In 1936, the Pilgrimage became known as the Azalea Trail, as three gardens were opened in March to display azaleas in addition to the April Pilgrimage. People were unfamiliar with the beautiful azaleas because they were not native to the area, so ROGC used the Azalea Trail to educate the public on azaleas and horticulture.
The 1940s brought challenges to the Azalea Trail, as the war years led to severe shortages of plant material. ROGC members began to cultivate bedding and landscaping plants from seeds and cuttings and introduced the “Victory Garden” concept into landscape design at their own homes. The Victory Gardensincorporated vegetables into the borders of flower gardens and fruit trees into the broader landscapes – a practical shift from the isolated vegetable gardens and fruit orchards of the past. The ROGC Victory Gardens proved to be greatly appreciated by Azalea Trail attendees, setting the stage for a new interest in marketing fresh produce at the Greens Market held on the ROGC’s Forum building grounds.
Azalea Trail attendance continued to grow, attracting an impressive 10,000 visitors in 1945. Visitors that year included several thousand service men and women, who enjoyed the Trail as honored guests. Among them was a contingency of military officers, visiting Houston to lay the cornerstone for a new, 39- building Naval Hospital (this later became the Veteran’s Hospital).
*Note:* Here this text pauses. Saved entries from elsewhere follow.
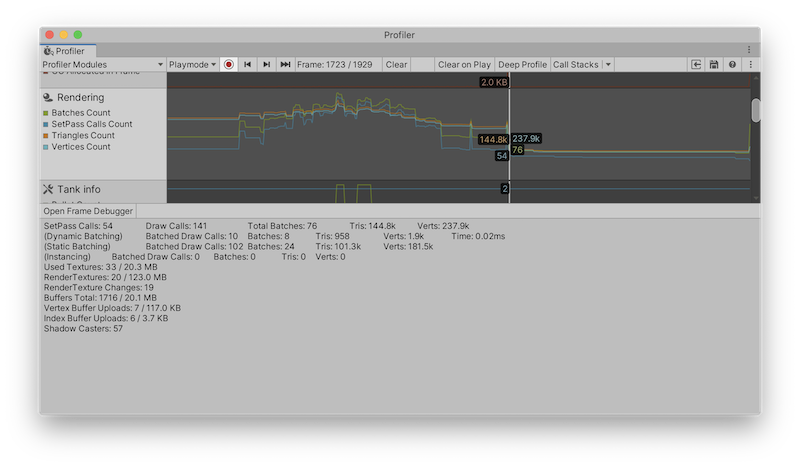Jump to the previous frame
The height and width of the screenshot is (467, 800).
point(247,64)
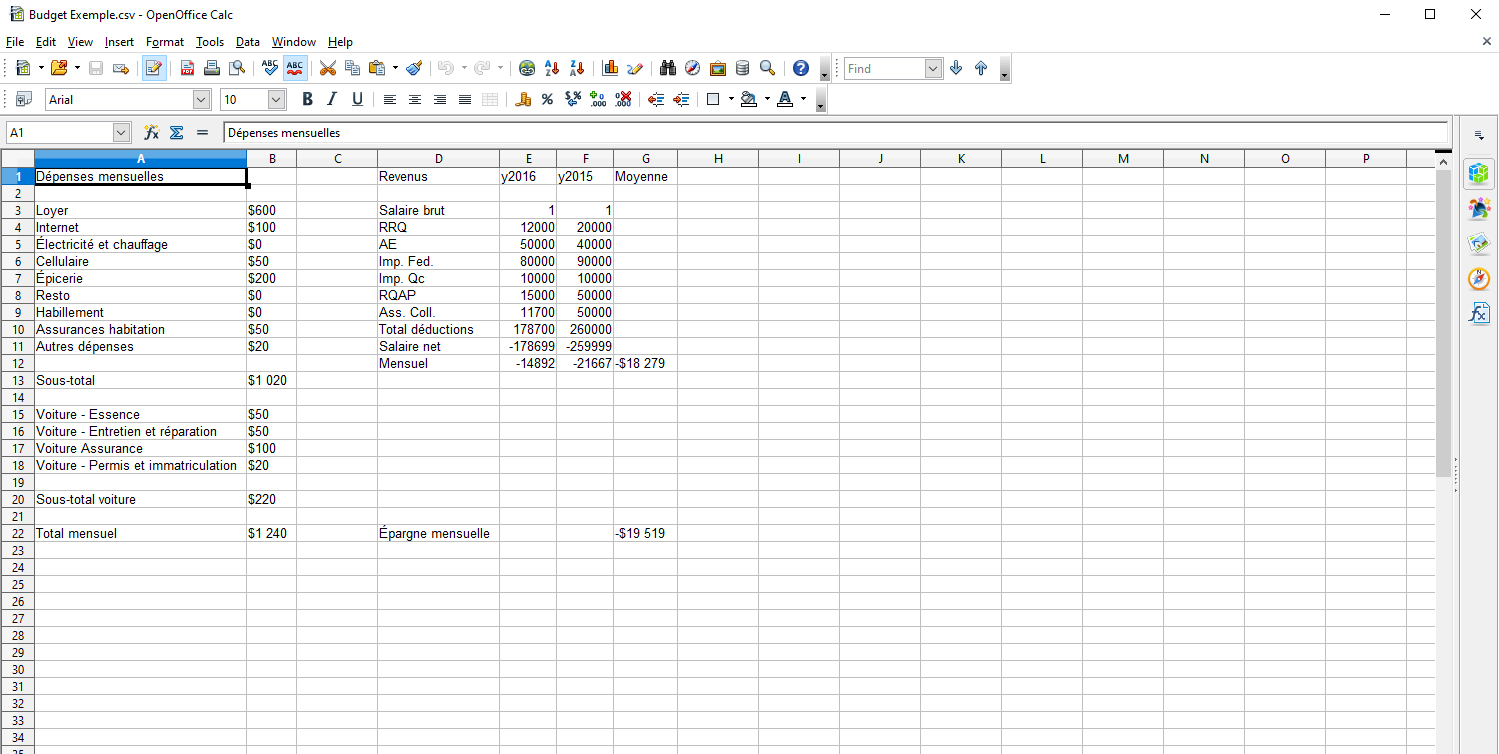Screen dimensions: 1499x754
Task: Select column D header
Action: (x=438, y=159)
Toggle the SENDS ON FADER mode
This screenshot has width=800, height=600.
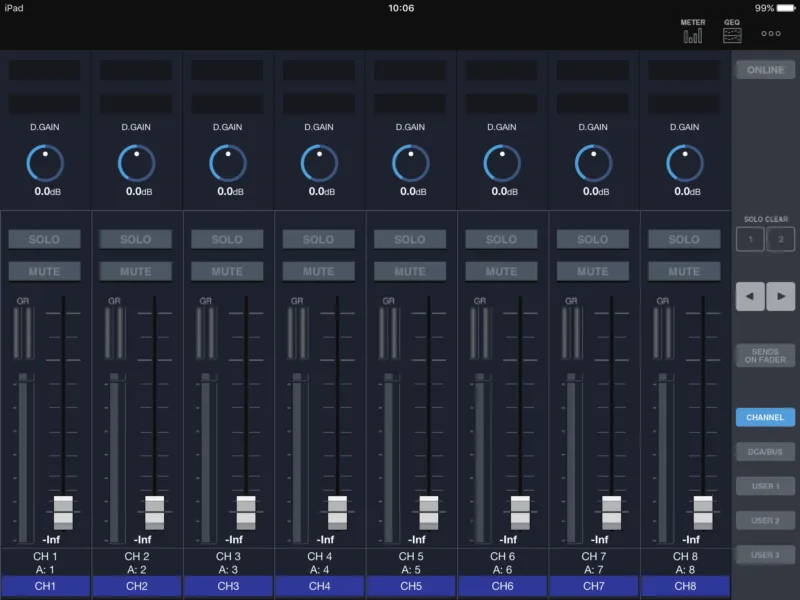point(765,356)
The officers accompanied military patients from McCloskey Hospital in Temple, Texas and were entertained by ROGC members for the entire weekend. Garden Club members hosted a series of social events, and, although ROGC had fewer than 50 members, ten gardens and three homes were featured on the Azalea Trail that year. These efforts were more important during the war years than any previous time. The Shreveport Times related the sentiment of those who attended the Trail, noting that, “The beauty of a garden is yours to keep, in your heart. We all need beauty now more than ever before. Our hearts are troubled and our minds are worried, but peace and beauty can be found in a garden filled with lovely colors and beautiful flowers.”
In 1948, the ROGC’s historic Forum building first opened as an information center during the Azalea Trail. Flower arrangements by members were also on exhibit, and member Frances Hannay published a pamphlet for the public called “Period Flower Arrangements”.
In 1957, night gardens were featured on the Azalea Trail for the first time.
In 1961, Miss Ima Hogg granted permanent supervision of Bayou Bend Gardens to ROGC. To this day, Bayou Bend Gardens remain an important jewel in the Azalea Trail crown.
In 1982, The Mayor of Houston issued a proclamation, designating Azalea Trail Days and commending ROGC’s contribution to the historical preservation, conservation, and beautification of the city.
In 2006, the City of Houston was designated an “Azalea City.” What started as a means for ROGC members to educate the people of Houston has evolved into the heralding symbol
for Spring in the City of Houston.
Today’s Azalea Trail offers Houstonians an enjoyable weekend that educates the public about architecture, flower arranging and horticultural possibilities in our region. Trail proceeds are given back to the community for projects in horticultural education, conservation and civic beautification.